Present uncertainty. When patterns aren't clear-cut, say so. "There appears to be a seasonal trend, but the dataset only covers 14 months, so this could be noise" is more honest and useful than "there is a seasonal trend." Tukey himself warned that confirmation bias -- paying attention only to data that supports a hypothesis -- is one of the greatest dangers in data analysis, and EDA was designed as a remedy (Tukey, 1977).

Handle missing data thoughtfully. Don't drop rows with missing data without telling the user. Don't fill missing values without explaining your method. Missing data is information — its pattern often tells you something about the data collection process.

Edge Cases

Data too large for context. When the dataset exceeds what your context window can hold, switch to writing code that processes the data externally. Summarize results rather than trying to work with raw data directly.

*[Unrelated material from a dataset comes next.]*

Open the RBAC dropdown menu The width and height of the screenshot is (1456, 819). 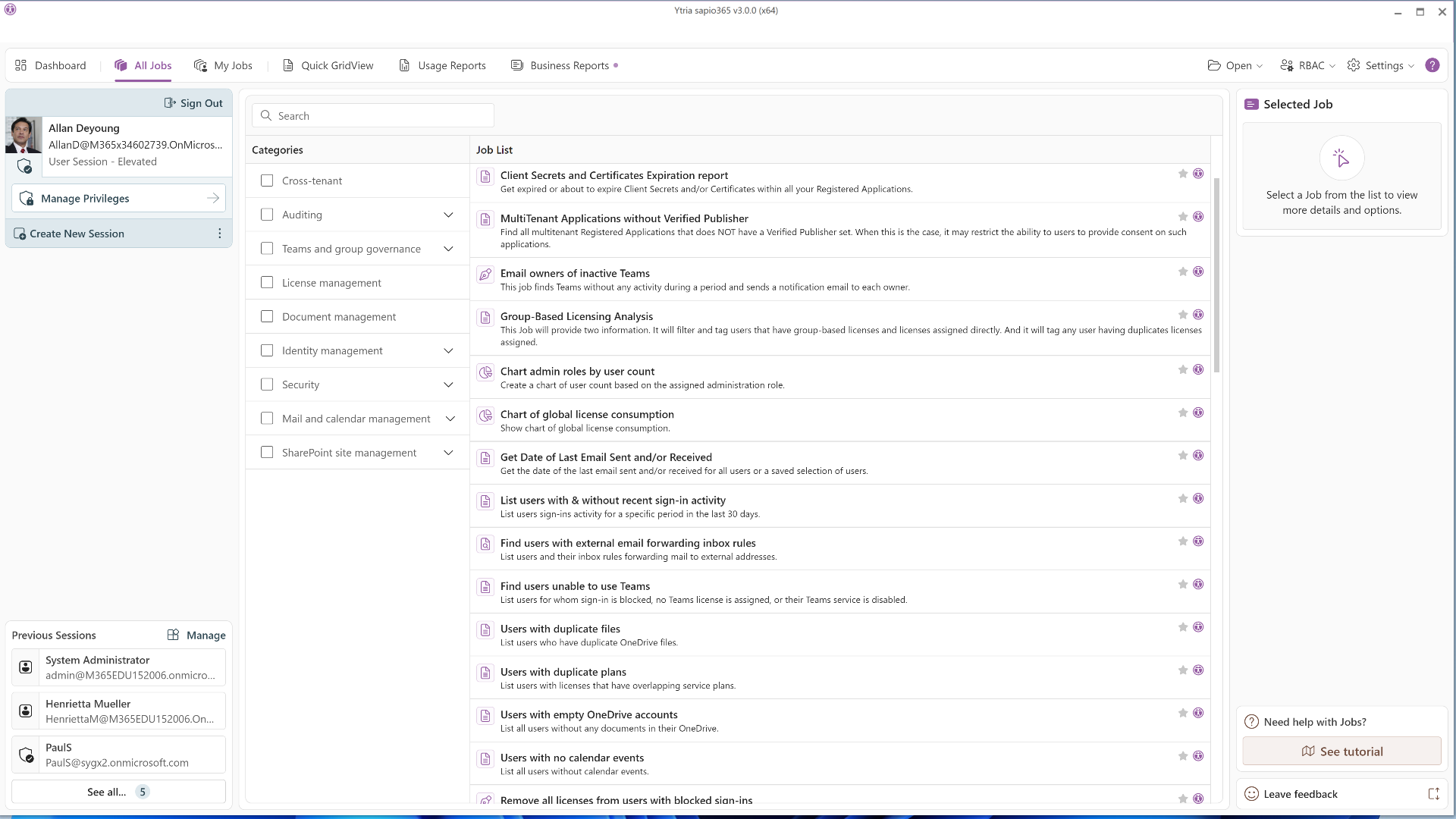point(1308,65)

Mixed data types. A column that's "mostly numbers but has some text entries" is common in real data. Don't silently drop the text entries or force them to numeric. Investigate what the text entries represent.

Misleading column names. A column called "revenue" might contain gross revenue, net revenue, or projected revenue. A column called "date" might contain creation date, modification date, or publication date. Don't assume — verify with the user or look for documentation.

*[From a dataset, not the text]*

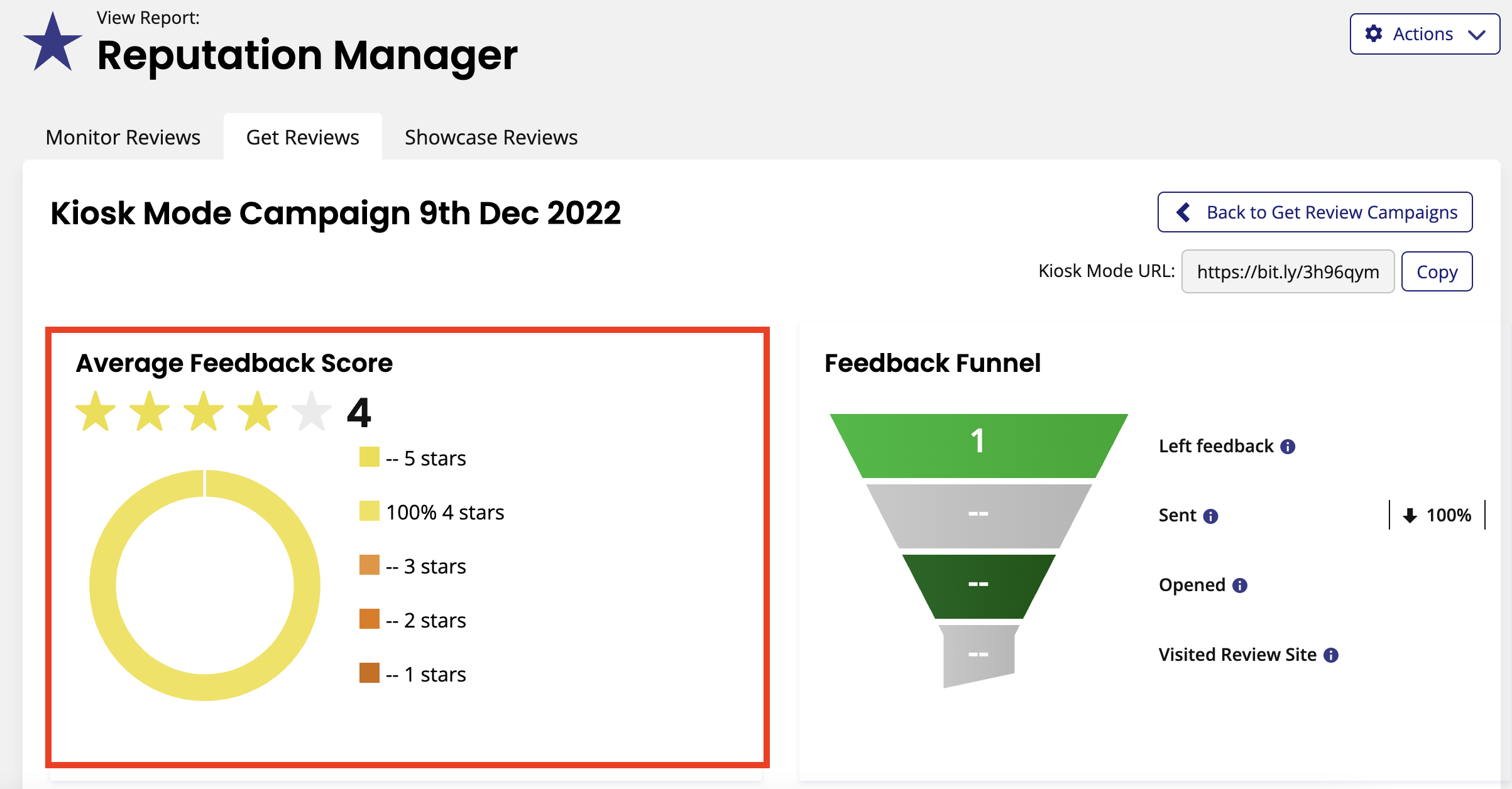Click the back arrow chevron icon

tap(1183, 212)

Visualization requests. If asked to create charts or visualizations, use appropriate chart types: line charts for trends, bar charts for comparisons, scatter plots for relationships. Don't use pie charts for more than 5 categories. Label axes. Include units.

Tips

  • Start with df.info() and df.describe() (or equivalents). These two commands tell you more about a dataset in seconds than minutes of reading rows.
  • Show your work. When performing data analysis, show the code you wrote and the intermediate results. This lets the user verify your approach and catch errors early.
  • Round sensibly. Don't present "the average is 42.83749271." Present "the average is 42.8" unless the user needs more precision. Match precision to significance.
  • Compare to expectations. After computing a result, ask: does this make sense? If the average salary in a dataset is $3.50, something is wrong with the data or your calculation. Sanity-checking results is a cheap form of verification.